We gather a large, if not a major part of information from the internet. News portals and social media are only a mouse click away and provide information we think we need. This is a very positive side of the internet. A downside, however, is that people under certain circumstances may find themselves in echo chambers where like-minded people group together and listen to information and arguments that are uni-directional and are just replicating and confirming already existing knowledge, views, and opinions.
At the heart of all big data analytics projects lies the specification of predictive statistical models. A situation often encountered is that the model is well fitted to the data set which was used to train it. However, if applied to new data the model provides much lower quality. This phenomenon is called over-fitting. The model can just replicate and confirm already seen data and is not able to deal with new data. It cannot be generalized and is useless for predictions.

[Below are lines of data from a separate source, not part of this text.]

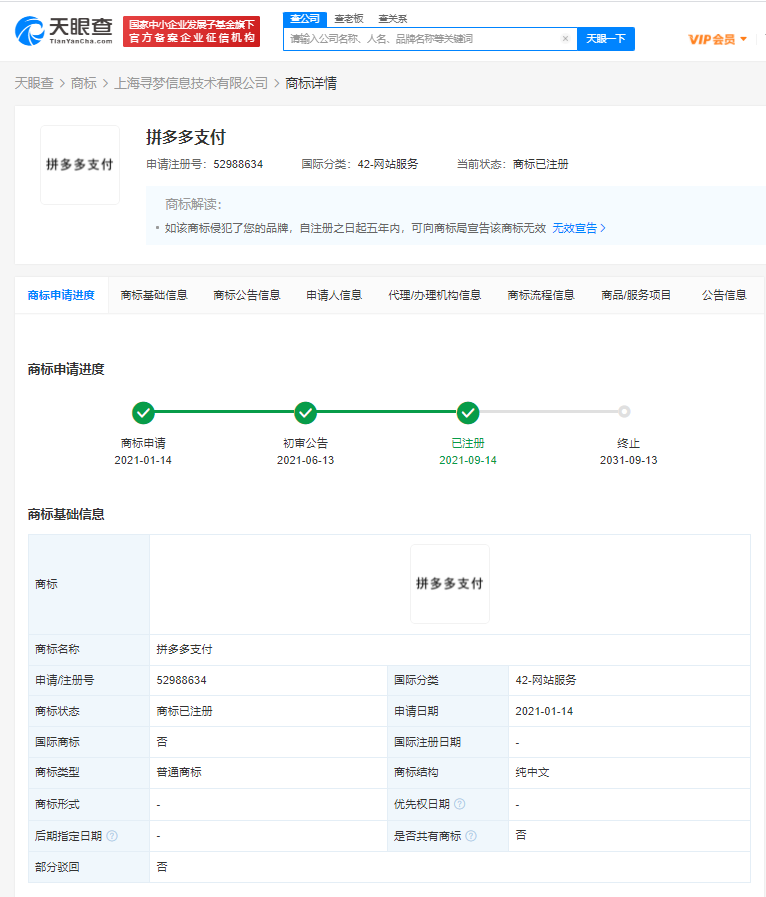Switch to the 商标基础信息 tab
The width and height of the screenshot is (766, 897).
[x=154, y=295]

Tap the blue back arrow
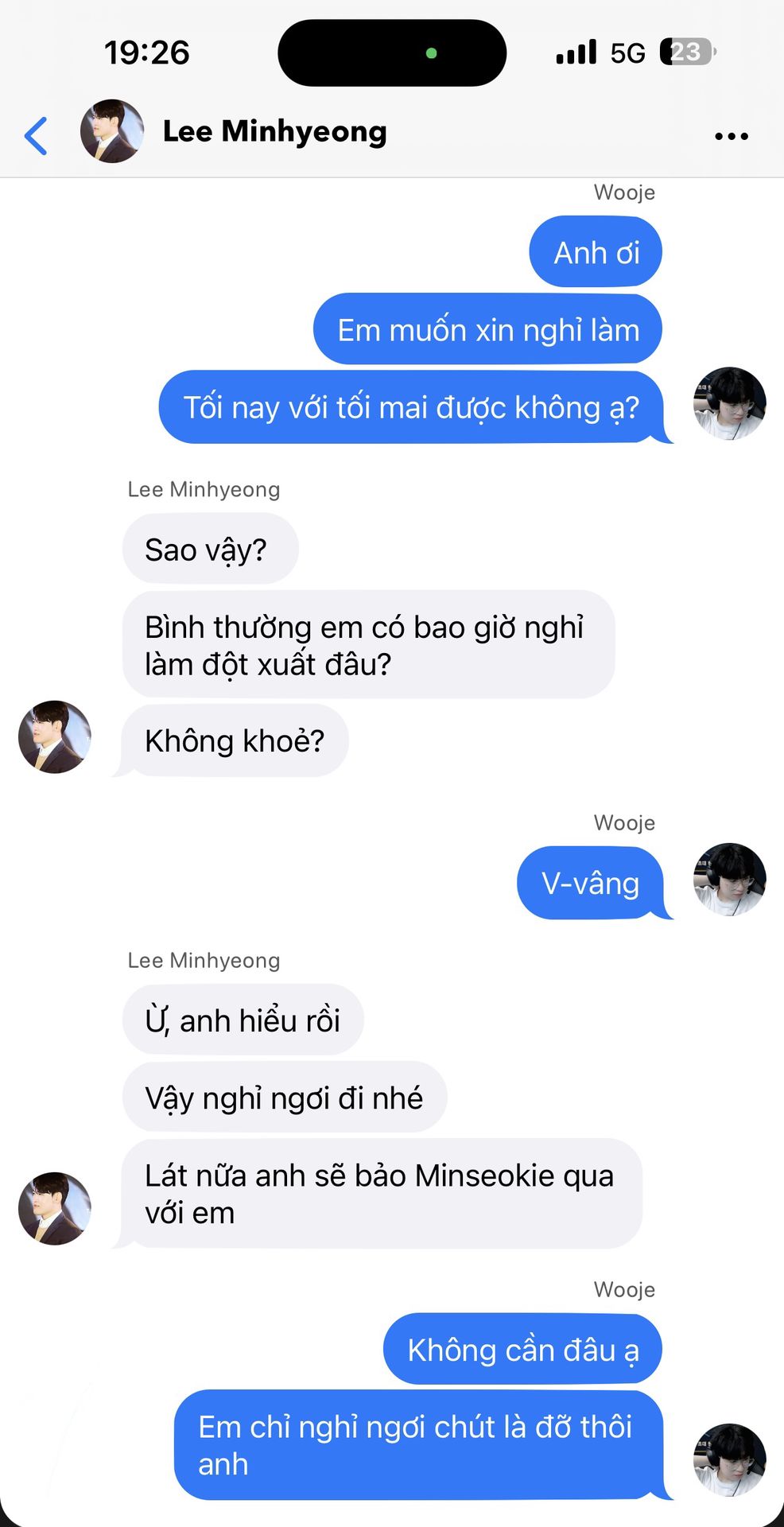coord(36,135)
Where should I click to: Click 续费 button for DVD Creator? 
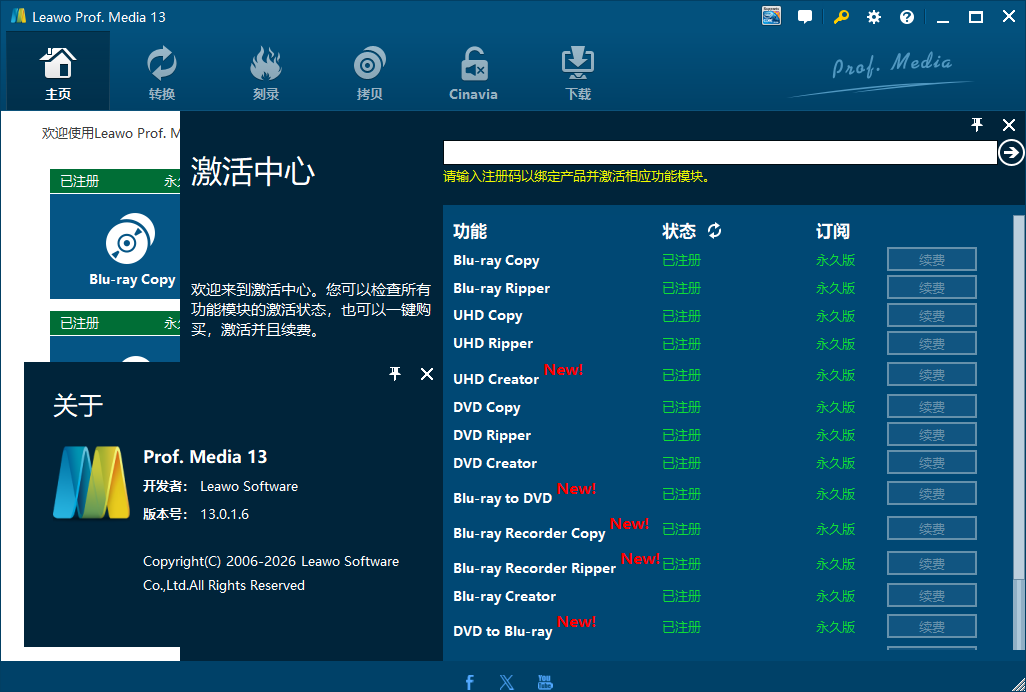point(932,462)
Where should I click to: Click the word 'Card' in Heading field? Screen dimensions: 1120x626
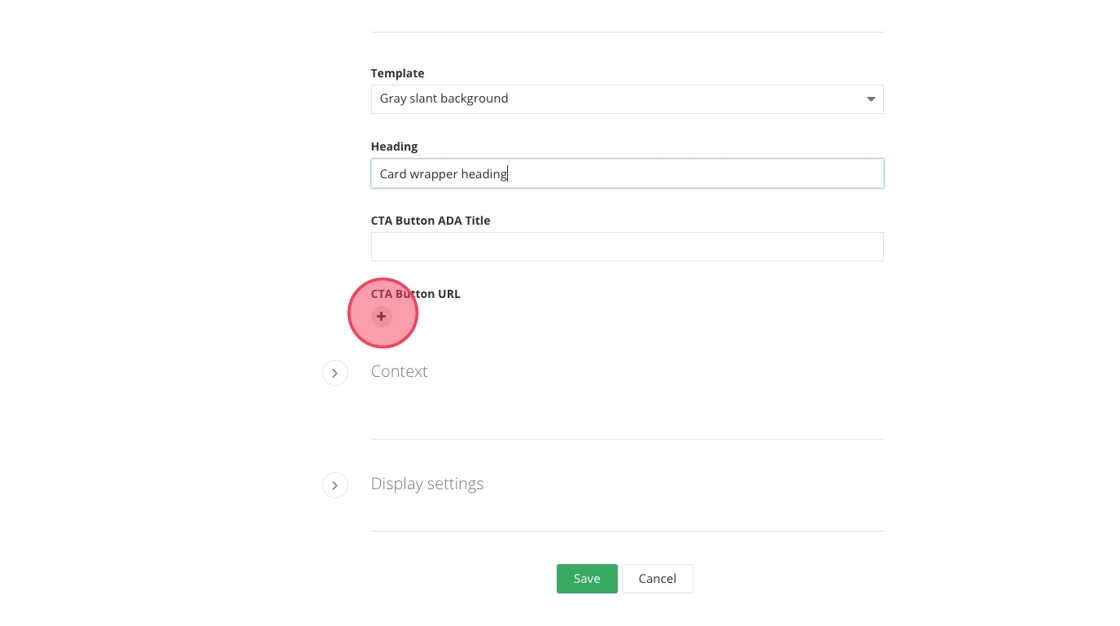coord(393,174)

And this is like a statistical echo chamber.
Of course, statistical science provides techniques to mitigate over-fitting, such as feature removal, or cross-validation for example. Such techniques, however, do not replace the fundamental requirement to use relevant, representative and high-quality data for the modeling process. A health care data set with diabetes prescriptions of patients older than 55 years only will never be useful to specify a predictive model for diabetes product consumption of the entire population. And this is irrespective of statistical models used and the buzz wording around them.
Investments in data quality and relevance give good returns in terms of model quality and relevance.